--- START ---

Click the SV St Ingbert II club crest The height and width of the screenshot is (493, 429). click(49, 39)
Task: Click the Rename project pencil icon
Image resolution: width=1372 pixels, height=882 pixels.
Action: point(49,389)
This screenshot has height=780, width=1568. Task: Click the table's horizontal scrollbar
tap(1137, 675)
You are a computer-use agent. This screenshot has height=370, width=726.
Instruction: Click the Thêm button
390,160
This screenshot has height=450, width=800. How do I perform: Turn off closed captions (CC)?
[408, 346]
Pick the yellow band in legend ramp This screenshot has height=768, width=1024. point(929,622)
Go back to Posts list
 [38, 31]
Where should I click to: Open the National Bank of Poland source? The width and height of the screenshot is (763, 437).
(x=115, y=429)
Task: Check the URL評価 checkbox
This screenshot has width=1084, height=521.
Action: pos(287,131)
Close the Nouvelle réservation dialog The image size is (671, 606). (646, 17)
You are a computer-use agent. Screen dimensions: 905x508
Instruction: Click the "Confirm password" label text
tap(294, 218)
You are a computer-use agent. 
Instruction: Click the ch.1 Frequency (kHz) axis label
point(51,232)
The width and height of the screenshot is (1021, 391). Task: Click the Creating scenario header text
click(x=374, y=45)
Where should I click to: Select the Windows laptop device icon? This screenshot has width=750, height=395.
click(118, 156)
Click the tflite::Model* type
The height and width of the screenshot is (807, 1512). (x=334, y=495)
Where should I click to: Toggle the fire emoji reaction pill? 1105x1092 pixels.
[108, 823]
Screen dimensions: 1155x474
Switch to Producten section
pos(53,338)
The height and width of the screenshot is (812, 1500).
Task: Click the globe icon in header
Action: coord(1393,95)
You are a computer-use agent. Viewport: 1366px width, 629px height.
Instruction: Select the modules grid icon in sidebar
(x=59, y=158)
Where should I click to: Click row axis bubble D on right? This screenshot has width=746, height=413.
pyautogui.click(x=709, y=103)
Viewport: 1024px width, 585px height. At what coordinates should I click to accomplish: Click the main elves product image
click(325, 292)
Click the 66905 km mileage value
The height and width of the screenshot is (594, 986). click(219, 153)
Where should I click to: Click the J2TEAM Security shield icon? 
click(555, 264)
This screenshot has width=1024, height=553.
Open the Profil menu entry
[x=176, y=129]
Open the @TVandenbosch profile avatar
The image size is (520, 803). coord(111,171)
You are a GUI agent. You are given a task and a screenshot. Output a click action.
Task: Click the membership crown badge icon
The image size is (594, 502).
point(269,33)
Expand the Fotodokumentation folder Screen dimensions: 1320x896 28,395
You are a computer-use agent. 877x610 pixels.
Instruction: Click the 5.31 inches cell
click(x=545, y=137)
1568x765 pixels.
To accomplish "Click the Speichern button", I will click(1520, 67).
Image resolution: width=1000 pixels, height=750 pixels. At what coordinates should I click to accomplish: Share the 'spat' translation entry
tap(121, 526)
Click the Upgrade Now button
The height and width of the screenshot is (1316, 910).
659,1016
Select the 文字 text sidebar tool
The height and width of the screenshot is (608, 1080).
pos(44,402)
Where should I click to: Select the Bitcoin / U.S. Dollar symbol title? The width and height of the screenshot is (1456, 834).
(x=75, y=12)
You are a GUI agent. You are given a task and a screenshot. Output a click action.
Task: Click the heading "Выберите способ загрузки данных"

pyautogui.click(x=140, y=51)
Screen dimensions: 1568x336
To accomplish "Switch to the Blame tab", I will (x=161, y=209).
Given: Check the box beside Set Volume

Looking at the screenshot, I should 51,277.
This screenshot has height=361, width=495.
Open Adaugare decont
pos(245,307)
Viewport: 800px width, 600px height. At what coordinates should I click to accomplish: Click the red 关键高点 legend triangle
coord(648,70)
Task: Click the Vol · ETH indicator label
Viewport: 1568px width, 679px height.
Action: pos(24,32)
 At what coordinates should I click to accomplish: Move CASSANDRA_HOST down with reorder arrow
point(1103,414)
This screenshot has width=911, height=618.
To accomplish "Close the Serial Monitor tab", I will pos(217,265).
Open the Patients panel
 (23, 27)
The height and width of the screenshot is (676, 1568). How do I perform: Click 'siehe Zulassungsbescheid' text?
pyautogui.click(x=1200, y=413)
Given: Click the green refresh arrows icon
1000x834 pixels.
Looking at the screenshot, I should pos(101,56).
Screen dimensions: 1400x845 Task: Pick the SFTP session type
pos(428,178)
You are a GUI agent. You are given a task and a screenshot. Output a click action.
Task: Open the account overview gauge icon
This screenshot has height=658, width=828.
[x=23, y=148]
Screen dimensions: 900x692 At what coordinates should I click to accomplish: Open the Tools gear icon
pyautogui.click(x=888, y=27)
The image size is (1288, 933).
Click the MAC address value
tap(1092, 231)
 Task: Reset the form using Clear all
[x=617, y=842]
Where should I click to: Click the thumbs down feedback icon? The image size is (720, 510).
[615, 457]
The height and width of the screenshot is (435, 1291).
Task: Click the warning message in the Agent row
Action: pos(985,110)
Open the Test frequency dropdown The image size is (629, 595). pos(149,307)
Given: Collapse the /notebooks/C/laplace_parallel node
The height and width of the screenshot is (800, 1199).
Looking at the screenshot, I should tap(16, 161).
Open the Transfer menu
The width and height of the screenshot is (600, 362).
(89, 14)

--- END ---

* Aim of the exercise
Return all of the listing above exactly, leaving nothing out.

* Solution to the problem
Click the SV St Ingbert II club crest The height and width of the screenshot is (493, 429). click(49, 39)
Task: Click the Rename project pencil icon
Image resolution: width=1372 pixels, height=882 pixels.
Action: point(49,389)
This screenshot has height=780, width=1568. Task: Click the table's horizontal scrollbar
tap(1137, 675)
You are a computer-use agent. This screenshot has height=370, width=726.
Instruction: Click the Thêm button
390,160
This screenshot has height=450, width=800. How do I perform: Turn off closed captions (CC)?
[408, 346]
Pick the yellow band in legend ramp This screenshot has height=768, width=1024. point(929,622)
Go back to Posts list
 [38, 31]
Where should I click to: Open the National Bank of Poland source? The width and height of the screenshot is (763, 437).
(x=115, y=429)
Task: Check the URL評価 checkbox
This screenshot has width=1084, height=521.
Action: pos(287,131)
Close the Nouvelle réservation dialog The image size is (671, 606). (646, 17)
You are a computer-use agent. Screen dimensions: 905x508
Instruction: Click the "Confirm password" label text
tap(294, 218)
You are a computer-use agent. 
Instruction: Click the ch.1 Frequency (kHz) axis label
point(51,232)
The width and height of the screenshot is (1021, 391). Task: Click the Creating scenario header text
click(x=374, y=45)
Where should I click to: Select the Windows laptop device icon? This screenshot has width=750, height=395.
click(118, 156)
Click the tflite::Model* type
The height and width of the screenshot is (807, 1512). (x=334, y=495)
Where should I click to: Toggle the fire emoji reaction pill? 1105x1092 pixels.
[108, 823]
Screen dimensions: 1155x474
Switch to Producten section
pos(53,338)
The height and width of the screenshot is (812, 1500).
Task: Click the globe icon in header
Action: coord(1393,95)
You are a computer-use agent. Viewport: 1366px width, 629px height.
Instruction: Select the modules grid icon in sidebar
(x=59, y=158)
Where should I click to: Click row axis bubble D on right? This screenshot has width=746, height=413.
pyautogui.click(x=709, y=103)
Viewport: 1024px width, 585px height. At what coordinates should I click to accomplish: Click the main elves product image
click(325, 292)
Click the 66905 km mileage value
The height and width of the screenshot is (594, 986). click(219, 153)
Where should I click to: Click the J2TEAM Security shield icon? 
click(555, 264)
This screenshot has width=1024, height=553.
Open the Profil menu entry
[x=176, y=129]
Open the @TVandenbosch profile avatar
The image size is (520, 803). coord(111,171)
You are a GUI agent. You are given a task and a screenshot. Output a click action.
Task: Click the membership crown badge icon
The image size is (594, 502).
point(269,33)
Expand the Fotodokumentation folder Screen dimensions: 1320x896 28,395
You are a computer-use agent. 877x610 pixels.
Instruction: Click the 5.31 inches cell
click(x=545, y=137)
1568x765 pixels.
To accomplish "Click the Speichern button", I will click(1520, 67).
Image resolution: width=1000 pixels, height=750 pixels. At what coordinates should I click to accomplish: Share the 'spat' translation entry
tap(121, 526)
Click the Upgrade Now button
The height and width of the screenshot is (1316, 910).
659,1016
Select the 文字 text sidebar tool
The height and width of the screenshot is (608, 1080).
pos(44,402)
Where should I click to: Select the Bitcoin / U.S. Dollar symbol title? The width and height of the screenshot is (1456, 834).
(x=75, y=12)
You are a GUI agent. You are given a task and a screenshot. Output a click action.
Task: Click the heading "Выберите способ загрузки данных"

pyautogui.click(x=140, y=51)
Screen dimensions: 1568x336
To accomplish "Switch to the Blame tab", I will (x=161, y=209).
Given: Check the box beside Set Volume

Looking at the screenshot, I should 51,277.
This screenshot has height=361, width=495.
Open Adaugare decont
pos(245,307)
Viewport: 800px width, 600px height. At what coordinates should I click to accomplish: Click the red 关键高点 legend triangle
coord(648,70)
Task: Click the Vol · ETH indicator label
Viewport: 1568px width, 679px height.
Action: pos(24,32)
 At what coordinates should I click to accomplish: Move CASSANDRA_HOST down with reorder arrow
point(1103,414)
This screenshot has width=911, height=618.
To accomplish "Close the Serial Monitor tab", I will pos(217,265).
Open the Patients panel
 (23, 27)
The height and width of the screenshot is (676, 1568). How do I perform: Click 'siehe Zulassungsbescheid' text?
pyautogui.click(x=1200, y=413)
Given: Click the green refresh arrows icon
1000x834 pixels.
Looking at the screenshot, I should pos(101,56).
Screen dimensions: 1400x845 Task: Pick the SFTP session type
pos(428,178)
You are a GUI agent. You are given a task and a screenshot. Output a click action.
Task: Open the account overview gauge icon
This screenshot has height=658, width=828.
[x=23, y=148]
Screen dimensions: 900x692 At what coordinates should I click to accomplish: Open the Tools gear icon
pyautogui.click(x=888, y=27)
The image size is (1288, 933).
Click the MAC address value
tap(1092, 231)
 Task: Reset the form using Clear all
[x=617, y=842]
Where should I click to: Click the thumbs down feedback icon? The image size is (720, 510).
[615, 457]
The height and width of the screenshot is (435, 1291).
Task: Click the warning message in the Agent row
Action: pos(985,110)
Open the Test frequency dropdown The image size is (629, 595). pos(149,307)
Given: Collapse the /notebooks/C/laplace_parallel node
The height and width of the screenshot is (800, 1199).
Looking at the screenshot, I should tap(16, 161).
Open the Transfer menu
The width and height of the screenshot is (600, 362).
(89, 14)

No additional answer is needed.